begin

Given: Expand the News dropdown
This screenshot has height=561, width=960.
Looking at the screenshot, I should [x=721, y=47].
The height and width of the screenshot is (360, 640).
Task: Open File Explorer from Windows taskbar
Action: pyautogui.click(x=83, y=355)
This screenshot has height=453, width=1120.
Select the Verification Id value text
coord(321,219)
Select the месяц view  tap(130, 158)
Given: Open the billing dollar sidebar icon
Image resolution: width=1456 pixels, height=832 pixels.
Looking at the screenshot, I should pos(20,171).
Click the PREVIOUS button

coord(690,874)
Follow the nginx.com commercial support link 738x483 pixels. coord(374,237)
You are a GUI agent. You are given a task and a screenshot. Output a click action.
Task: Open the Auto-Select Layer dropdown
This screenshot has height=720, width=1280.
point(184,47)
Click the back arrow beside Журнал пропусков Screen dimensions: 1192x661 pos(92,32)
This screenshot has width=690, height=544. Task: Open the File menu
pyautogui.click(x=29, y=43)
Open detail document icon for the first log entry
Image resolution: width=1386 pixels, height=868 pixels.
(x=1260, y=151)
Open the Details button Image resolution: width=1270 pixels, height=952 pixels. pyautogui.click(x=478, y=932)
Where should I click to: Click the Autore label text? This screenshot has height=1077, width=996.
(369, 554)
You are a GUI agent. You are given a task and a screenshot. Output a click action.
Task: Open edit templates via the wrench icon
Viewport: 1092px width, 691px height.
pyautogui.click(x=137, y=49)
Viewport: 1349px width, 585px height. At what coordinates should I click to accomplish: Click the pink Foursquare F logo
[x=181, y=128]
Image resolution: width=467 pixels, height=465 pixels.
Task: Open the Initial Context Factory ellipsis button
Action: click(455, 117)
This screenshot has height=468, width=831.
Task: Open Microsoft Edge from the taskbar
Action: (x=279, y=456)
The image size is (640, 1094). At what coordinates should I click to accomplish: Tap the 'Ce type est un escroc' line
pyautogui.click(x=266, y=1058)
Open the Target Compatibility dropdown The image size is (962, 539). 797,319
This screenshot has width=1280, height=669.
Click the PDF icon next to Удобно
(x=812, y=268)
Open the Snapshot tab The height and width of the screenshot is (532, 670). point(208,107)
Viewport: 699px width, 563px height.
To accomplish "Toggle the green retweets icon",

end

[Problem requirements] Edit the rows from the start through the line containing "Action: pyautogui.click(x=83, y=355)": replace "dropdown" with "menu" and leave everything else unchanged.

[Solution below]
Given: Expand the News menu
This screenshot has height=561, width=960.
Looking at the screenshot, I should [x=721, y=47].
The height and width of the screenshot is (360, 640).
Task: Open File Explorer from Windows taskbar
Action: pyautogui.click(x=83, y=355)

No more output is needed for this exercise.